O tédio provocado hoje por sua moralização e o riso condescendente provocado pelos mais pacifistas são contidos assim que nos lembramos de que, enquanto lutavam por uma revolução social, esses movimentos disputavam com os discursos religiosos mais conservadores o direito ao prazer fora da procriação e promoviam o divórcio, educação sexual, sexologia crítica, independência econômica e civil das mulheres, uniões livres, autoridade parental compartilhada, direito a filhos “ilegítimos”, descriminalização da homossexualidade, igualdade de gênero (quando o termo ainda não existia) e assim por diante. Eles contaram ao mundo sobre isso em uma produção febril de artigos, panfletos, conferências, revistas e livros. Muitos desses elementos assumiram a forma de lei no avançado “Código Abrangente de Casamento, Família e Tutela”, promulgado na Rússia após a nova revolução. O mundo assistiu atônito a esse grande laboratório de transformações econômicas e sociais, mas também de uma portentosa renovação sexual que teve impacto em outras partes do mundo. Nos contornos desses movimentos e processos políticos, muitas pessoas praticavam experiências homossexuais e lésbicas (enquanto as nomenclaturas estavam sendo inventadas), contestavam o conhecimento médico e a psicopatologia a partir de suas próprias experiências, confrontavam os limites do amor livre e acrescentavam sustos desafiadores ao consenso esquerdista generalizado.
As utopias libertárias eram o espaço ideal para explorar essas rupturas. Se eles reverenciavam a condição natural do sexo, ao mesmo tempo se permitiam refletir sobre o poder da construção social. Se ainda temiam a proliferação do desejo, eram muito criativos ao encenar outras formas de amor.

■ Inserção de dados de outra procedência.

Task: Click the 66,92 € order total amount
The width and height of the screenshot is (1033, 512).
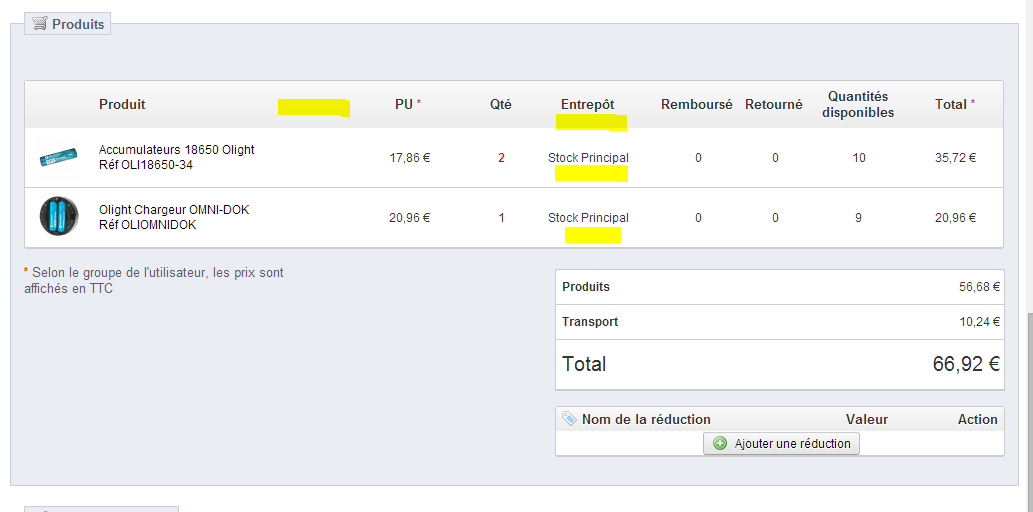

Se eram racionais ao ponto do exagero, mostravam o malabarismo argumentativo para domar os transbordamentos da paixão e dos corpos. Se eram pedagógicos e até doutrinários, deslizavam subjetividades em permanente transição para a liberdade entre ensaios políticos e tratados sexológicos. Onde mais poderíamos encontrar homens brincando sem punição, mulheres que optam por não serem mães, adolescentes livres da repressão sexual, corpos que sabem mais sobre sua saúde do que os médicos de família, motoristas de máquinas voadoras que autoadministram anticoncepcionais… É difícil encontrar provas concretas, embora não tenhamos dúvida do quanto essas leituras alimentaram o fogo da segunda parte do século XX. De como elas participaram dessa teia de mudanças estruturais, teorias desconstrutivas e subjetividades orgulhosas que, em primeira pessoa, romperam a armadilha do instinto natural e a ordem dicotômica dos sexos para continuar escrevendo novas utopias por vir.